SECURITIES AND EXCHANGE COMMISSION

Washington, D.C. 20549

 

 

FORM 8-K

 

 

CURRENT REPORT

Pursuant to Section 13 OR 15(d)

of The Securities Exchange Act of 1934

Date of Report (Date of earliest event reported): June 13, 2017

 

 

Analog Devices, Inc.

(Exact name of registrant as specified in its charter)

 

 

 

Massachusetts   1-7819   04-2348234

(State or other jurisdiction

of incorporation)

 

(Commission

File Number)

 

(IRS Employer

Identification No.)

 

One Technology Way, Norwood, MA   02062
(Address of principal executive offices)   (Zip Code)
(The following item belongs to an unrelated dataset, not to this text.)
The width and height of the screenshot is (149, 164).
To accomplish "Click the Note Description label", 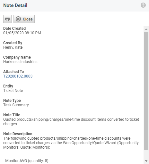I will pyautogui.click(x=18, y=134).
Registrant’s telephone number, including area code: (781) 329-4700

(Former name or former address, if changed since last report)

 

 

Check the appropriate box below if the Form 8-K filing is intended to simultaneously satisfy the filing obligation of the registrant under any of the following provisions:

Written communications pursuant to Rule 425 under the Securities Act (17 CFR 230.425)
Soliciting material pursuant to Rule 14a-12 under the Exchange Act (17 CFR 240.14a-12)
Pre-commencement communications pursuant to Rule 14d-2(b) under the Exchange Act (17 CFR 240.14d-2(b))
Pre-commencement communications pursuant to Rule 13e-4(c) under the Exchange Act (17 CFR 240.13e-4(c))

Indicate by check mark whether the registrant is an emerging growth company as defined in Rule 405 of the Securities Act of 1933 (§230.405 of this chapter) or Rule 12b-2 of the Securities Exchange Act of 1934 (§240.12b-2 of this chapter).

Emerging growth company  ☐

If an emerging growth company, indicate by check mark if the registrant has elected not to use the extended transition period for complying with any new or revised financial accounting standards provided pursuant to Section 13(a) of the Exchange Act.  ☐

 

 

 


Item 5.02 Departure of Directors or Certain Officers; Election of Directors; Appointment of Certain Officers; Compensatory Arrangements of Certain Officers.

On June 15, 2017, Analog Devices, Inc. (the “Company”) announced senior leadership changes for the combined company following the Company’s acquisition of Linear Technology Corporation (“Linear”). Effective June 15, 2017, Rick Hess, the Company’s Executive Vice President, will transition to Strategic Advisor to the CEO, providing strategic advice and guidance to the CEO and senior executives with a primary focus on Linear integration matters. Also effective June 15, 2017, Greg Henderson is promoted to Senior Vice President, Automotive, Communications and Aerospace & Defense to lead the Company’s automotive, communications infrastructure and aerospace and defense businesses, Yusuf Jamal is promoted to Senior Vice President, Industrial, Healthcare, Consumer and IoT Solutions and Security to lead the Company’s industrial, consumer, healthcare and IoT businesses, and former Linear executive Steve Pietkiewicz is promoted to Senior Vice President, Power Products to lead the Company’s power business. Each of the newly named senior executives will report to Vincent Roche, the Company’s President and CEO. The Company’s press release announcing these changes is attached as Exhibit 99.1 and incorporated herein by reference.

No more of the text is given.